Egitto, liberato uno studente Usa in prigione per un cartello. Amnesty: «Per Zaki Conte faccia come Trump»

Un cartello con la scritta “Libertà per tutti i prigionieri politici” gli è costato un arresto. Ora, grazie alle pressioni Usa, è stato liberato. L’appello di Amnesty è che si faccia lo stesso con Zaki

Si riaccendono le speranze sul caso di Patrick George Zaki, dopo la liberazione di uno studente medico americano, detenuto in Egitto per 500 giorni. Mohamed Amashah ha doppia cittadinanza americana ed egiziana, era finito in carcere dopo aver esposto un cartello in piazza Tahir, già epicentro delle primavera araba nel 2011, con la scritta «Libertà per tutti i prigionieri politici».


Il rilascio di Amashah è arrivato solo a seguito di mesi di pressione da parte del governo di Donald Trump. Una strategia sulla quale organizzazioni come Amnesty International spinge anche per altri casi come quello di Zaki, nella speranza che anche il governo italiano possa impegnarsi come quello americano per lo studente dell’Università di Bologna.


L’appello di Amnesty

«500 giorni di carcere per uno studente che aveva solo innalzato un cartello per chiedere la libertà per i prigionieri è un tempo enorme, però questa storia ci insegna che le pressioni a un certo punto pagano», queste le parole di Riccardo Noury, portavoce di Amnesty International Italia all’Ansa.

Il presidente americano, continua Noury: «è riuscito a far scarcerare un cittadino egiziano e americano.

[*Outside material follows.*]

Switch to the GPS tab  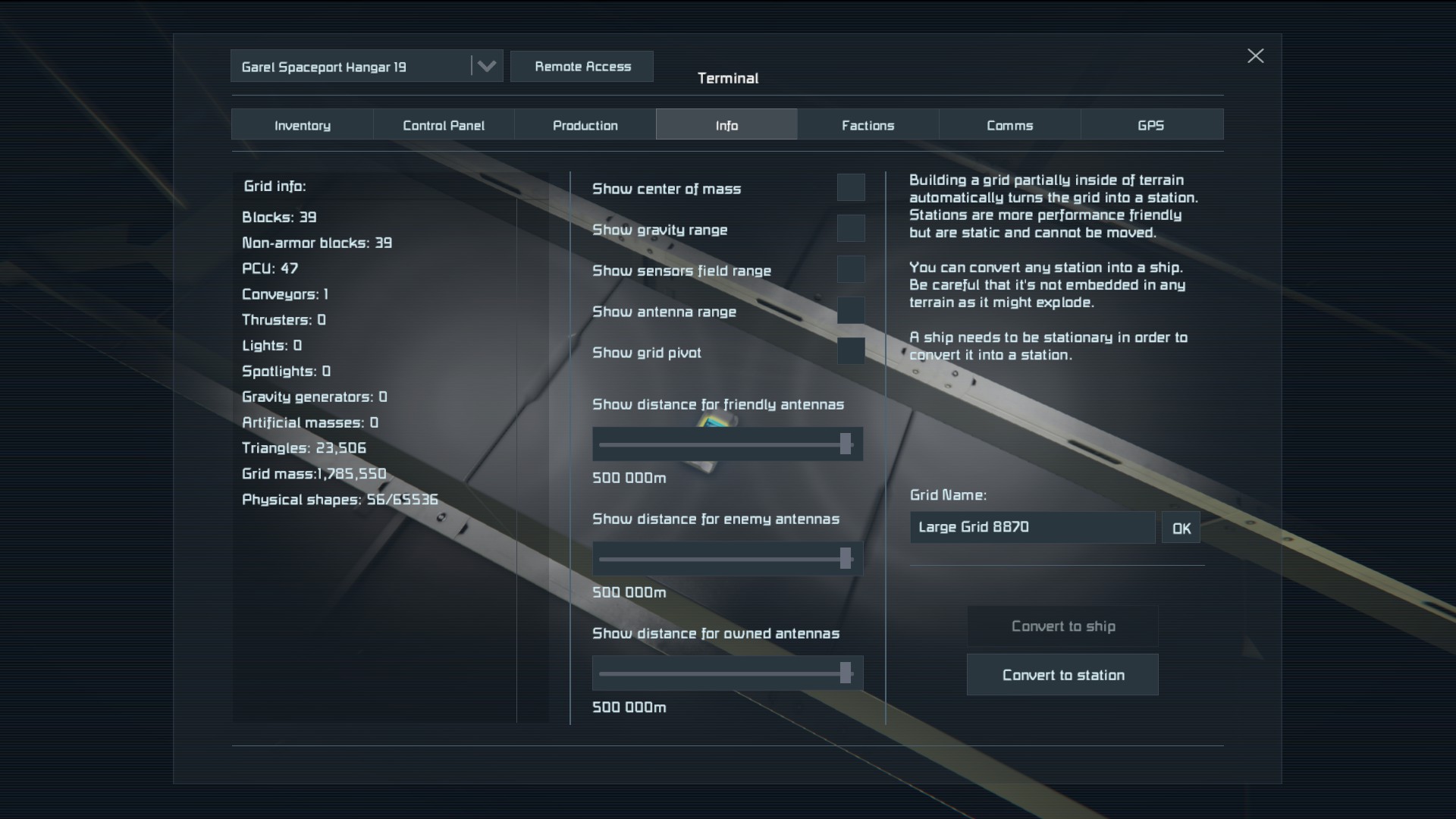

Speriamo che Giuseppe Conte, che vanta e rivendica rapporti ottimi con Al Sisi, riesca a fare molto prima per ottenere la scarcerazione di un cittadino egiziano e onorario bolognese».

Le accuse a Mohamed

Mohamed Amashah era stato arrestato nel marzo 2019. «Prima di imbarcarsi per tornare a casa, a New Jersey City, Amashah, 24 anni, ha rinunciato alla cittadinanza egiziana come condizione per la sua liberazione. Al pari di migliaia di prigionieri politici in Egitto, lo studente è stato tenuto in detenuto preventiva con le accusa di aver “fatto un uso improprio dei social media” e di aver “aiutato un gruppo terroristico”», secondo Freedom Initiative group che ha seguito, passo dopo passo, il caso. I procuratori egiziani, infatti, avrebbe usato accuse vaghe per ottenere il rinnovo dei 15 giorni di detenzione pre-processuale per mesi o addirittura anni. Spesso anche in presenza di prove scarse.